Somehow being on the street is better than being in the neighborhood as a resident.

Or, for the working poor, having them ride the rail or bus downtown to work is much better than having them live here all of the time, I mean even after work hours.

Some have told us they fear that the people who would lease our small units would come with "physical and mental problems" that we just couldn't handle. Like the decision to rent a small, high quality apartment in itself means that a person is somehow "troubled" by definition.

Dallas loves shelters.

Well, not really.

But we do love controlled places.

Spots where we can show up, sometimes with our children in tow, and do nice things to and for people. It makes us feel useful and good. Then, we can go out to eat before driving home to our more comfortable and familiar surroundings.

We really don't know much about shelters.

We don't realize that shelters empty people out on the street every morning and don't re-open until evening. Sort of a group hotel with extreme check in, check out policies.

We are good at lumping poor people as well.

Not all poor people live in shelters.

Many work. Many work hard at more than one job.

These people will keep the restaurants, museums, churches, upscale condos, boutique hotels, and coffee shops humming for those of us who work and travel downtown.
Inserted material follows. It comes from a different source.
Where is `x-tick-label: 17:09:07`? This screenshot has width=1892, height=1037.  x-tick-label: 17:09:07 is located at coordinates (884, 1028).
This important labor force will need decent, affordable places to live like the rest of us.

By the way, do you know what a full-time worker paid minimum wage today earns in gross wages in a year?

If you said, "$10,700," you were correct.

Downtown is attractive because of the transit system and the environment.

Most poor people don't own cars. The bus and rail system downtown is cool for everyone.

Believe it or not, poor people enjoy art, bright lights, churches, parades and street concerts just like the rest of us!

I am deciding that if the truth were known, we don't much like poor people here in Dallas. Or, maybe to be fair, I should say we don't like them nearby.

I mean, after all, good Christian people living in a good Christian city like this one surely like the poor.

Right?

So, I know that's not it.

It's just that we've found life works better for us and the poor if we keep our distance.

Maybe this strikes at the root of our real problem. I wonder if we even know any people who are poor?

1 comment:

paul said...

I don't know how to help or react. Last night I met a friend and we had a nice dinner. We went to a coffee shop and were disappointed that it was closed. As we got in our (nice) cars two apparently homeless men walked across the parking lot. I was struck that the two of us could be in their shoes. I don't know what to feel, think, or do.